Following the opening of Day After Day: RongRong and the Beijing East Village, join us in the Project Space for a discussion between RongRong and Christopher Phillips, casting light on RongRong's seminal Beijing East Village series and the convulsive time period in which it is situated.
Free and open to the public with pre-registration. To RSVP, click here or email contact@walthercollection.com.

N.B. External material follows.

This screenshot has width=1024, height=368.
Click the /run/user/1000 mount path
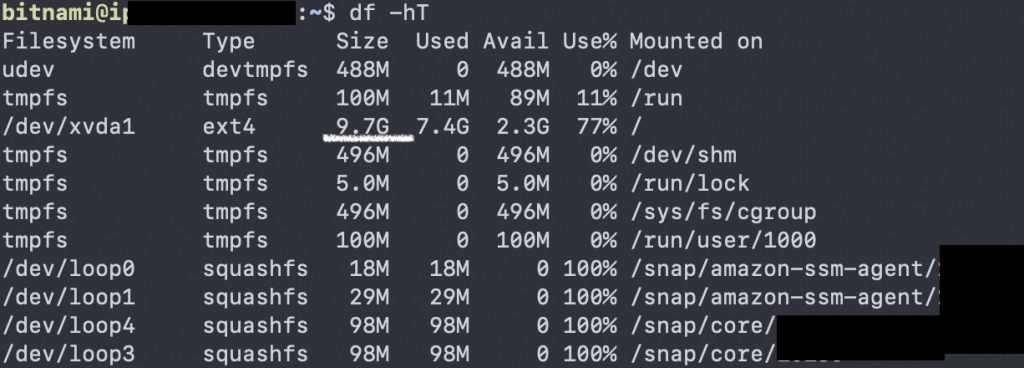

RongRong was born in Fujian Province, China, in 1968. He is a contemporary photographer and the co-founder of Three Shadows Photography Art Centre in Beijing. Early in his career, RongRong helped found the Beijing East Village, which has attained an almost mythic status in the history of contemporary Chinese experimental art. In this tumbledown village, RongRong and a group of struggling artists such as Zhang Huan, Curse, Duan Yingmei, and Ma Liuming created a series of highly challenging works—mainly performances and photographs—that sent an instant shockwave throughout the community of experimental Chinese artists.
RongRong’s best-known works include the East Village and Ruins series, as well as several subsequent collaborations with his Japanese wife and photographic partner, inri, since 2000: In Fujisan, Liulitun, and Tsumari Story. Their work explores the beauty of the human body in nature and the urban environment, as well as the development of their family. His photographs are in the collections of MoMA, the Getty Museum, the Myriam and Guy Ullens Foundation, the Tokyo Metropolitan Museum of Photography, the Mori Art Museum, and several distinguished private foundations.
Christopher Phillips is an independent curator and critic. From 2000 to 2016 he worked as a curator at the International Center of Photography (ICP) in New York. He has organized many exhibitions that explore modernist photography of the early 20th century as well as contemporary Asian photography and media art. These exhibitions include "Between Past and Future: New Photography and Video from China" (2004, co-curated with Wu Hung); "Atta Kim: On-Air" (2006); "Shanghai Kaleidoscope" (2008); "Heavy Light: Recent Photography and Video from Japan" (with Noriko Fuku, 2008); “Wang Qingsong: When Worlds Collide” (2011); “Han Youngsoo: Photographs of Seoul 1956-63” (2016); and “Life and Dreams: Contemporary Chinese Photography and Media Art” (2018). His books include The New Vision: Photographs from the Ford Motor Company Collection (with Maria Morris Hambourg, 1989), Photography in the Modern Era: European Documents and Critical Writings, 1913-1940 (1989), Between Past and Future: New Photography and Video from China (with Wu Hung, 2004), and Life and Dreams: Contemporary Chinese Photography and Media Art (with Wu Hung, 2018). He is a board member of Asia Art Archive-America, a member of the editorial board of the Trans-Asia Photography Review, and serves on the international advisory committee of the Three Shadows Photography Art Centre in Beijing.